Noninvasive 11 C-rifampin positron emission tomography reveals drug biodistribution in tuberculous meningitis

• Published in: Science translational medicine Vol. 10; no. 470
• Main Authors: Tucker, Elizabeth W, Guglieri-Lopez, Beatriz, Ordonez, Alvaro A, Ritchie, Brittaney, Klunk, Mariah H, Sharma, Richa, Chang, Yong S, Sanchez-Bautista, Julian, Frey, Sarah, Lodge, Martin A, Rowe, Steven P, Holt, Daniel P, Gobburu, Jogarao V S, Peloquin, Charles A, Mathews, William B, Dannals, Robert F, Pardo, Carlos A, Kannan, Sujatha, Ivaturi, Vijay D, Jain, Sanjay K
• Format: Journal Article
• Language: English
• Published: United States 05.12.2018
• Subjects: Animals; Antitubercular Agents - pharmacology; Antitubercular Agents - therapeutic use; Brain - pathology; Carbon Radioisotopes - chemistry; Dose-Response Relationship, Drug; Female; Humans; Male; Positron-Emission Tomography; Probability; Rabbits; Rifampin - pharmacokinetics; Rifampin - pharmacology; Rifampin - therapeutic use; Time Factors; Tissue Distribution - drug effects; Tuberculosis, Meningeal - diagnostic imaging; Tuberculosis, Meningeal - drug therapy
• ISSN: 1946-6242
• DOI: 10.1126/scitranslmed.aau0965

Tuberculous meningitis (TBM) is a devastating form of tuberculosis (TB), and key TB antimicrobials, including rifampin, have restricted brain penetration. A lack of reliable data on intralesional drug biodistribution in infected tissues has limited pharmacokinetic (PK) modeling efforts to optimize TBM treatments.
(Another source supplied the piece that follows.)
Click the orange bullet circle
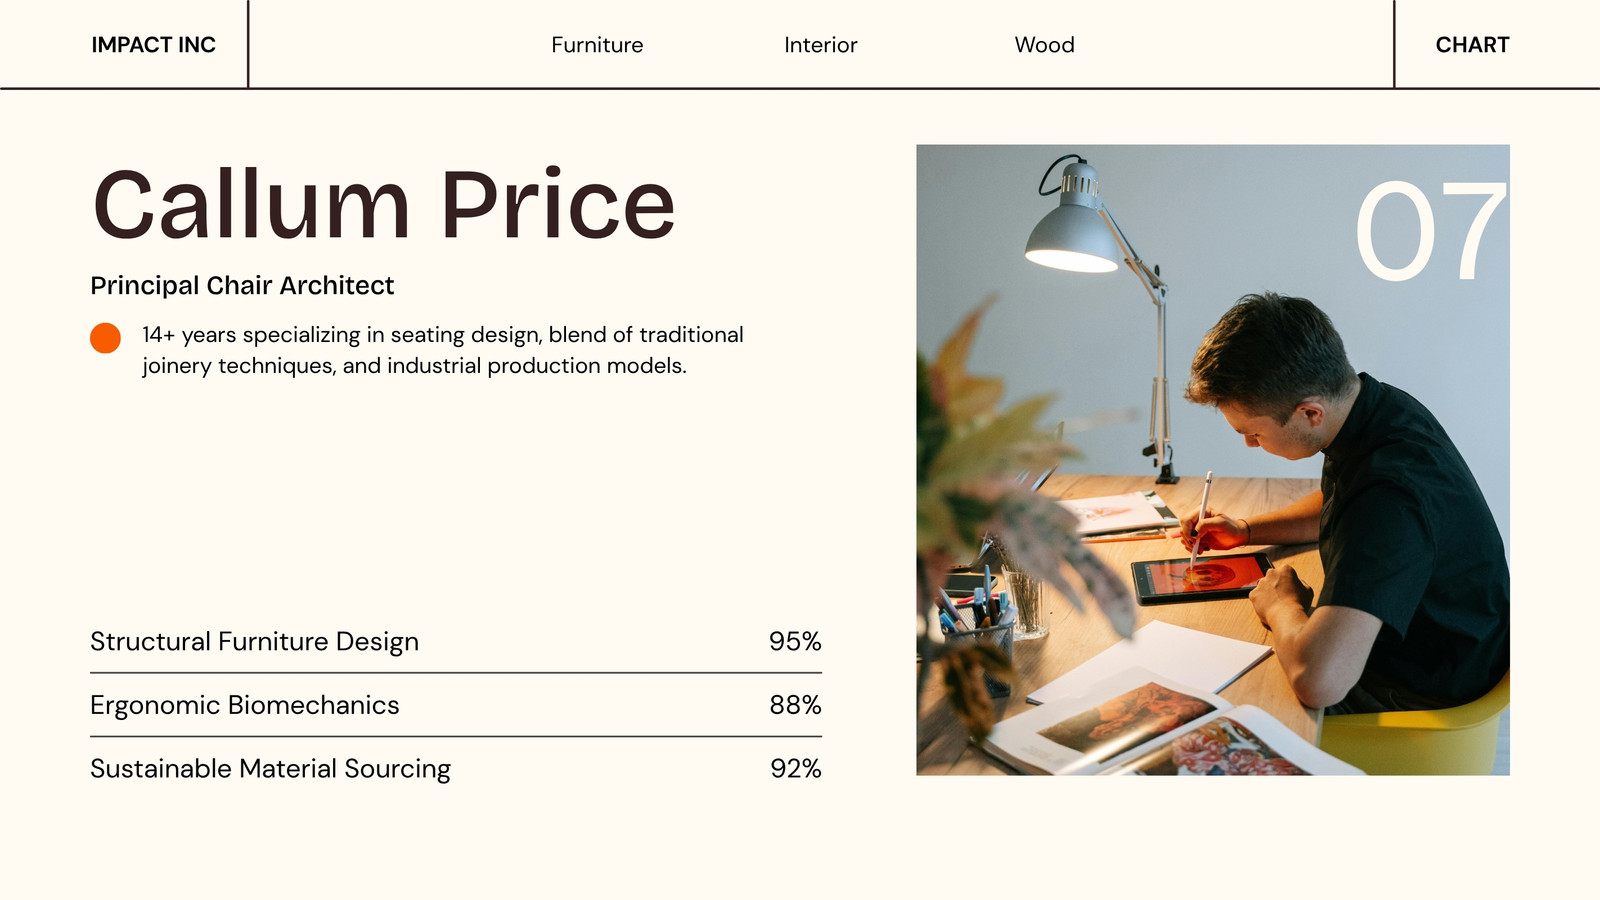The height and width of the screenshot is (900, 1600). [105, 338]
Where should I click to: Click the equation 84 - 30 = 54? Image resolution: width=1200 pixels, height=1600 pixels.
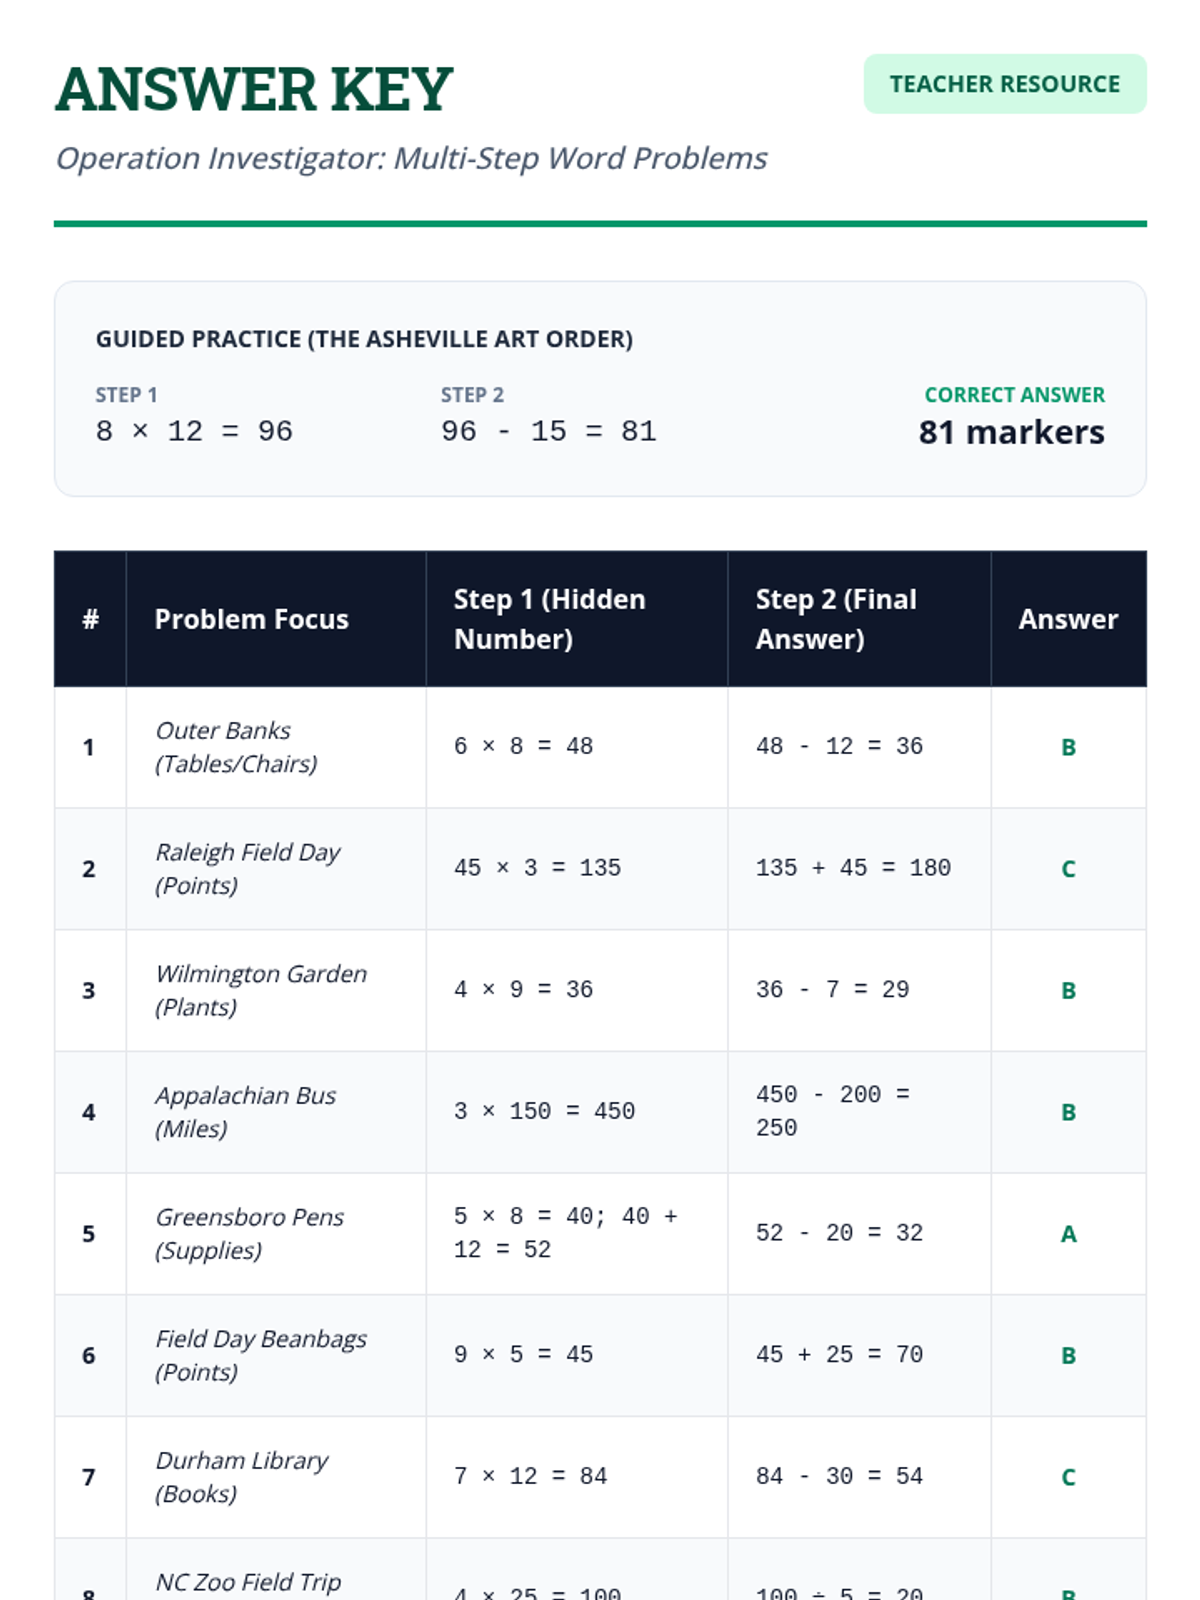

Current methods to measure intralesional drug distribution rely on tissue resection, which is difficult in humans and generally limited to a single time point even in animals. In this study, we developed a multidrug treatment model in rabbits with experimentally induced TBM and performed serial noninvasive dynamic C-rifampin positron emission tomography (PET) over 6 weeks. Area under the curve brain/plasma ratios were calculated using PET and correlated with postmortem mass spectrometry. We demonstrate that rifampin penetration into infected brain lesions is limited, spatially heterogeneous, and decreases rapidly as early as 2 weeks into treatment. Moreover, rifampin concentrations in the cerebrospinal fluid did not correlate well with those in the brain lesions. First-in-human C-rifampin PET performed in a patient with TBM confirmed these findings. PK modeling predicted that rifampin doses (≥30 mg/kg) were required to achieve adequate intralesional concentrations in young children with TBM. These data demonstrate the proof of concept of PET as a clinically translatable tool to noninvasively measure intralesional antimicrobial distribution in infected tissues.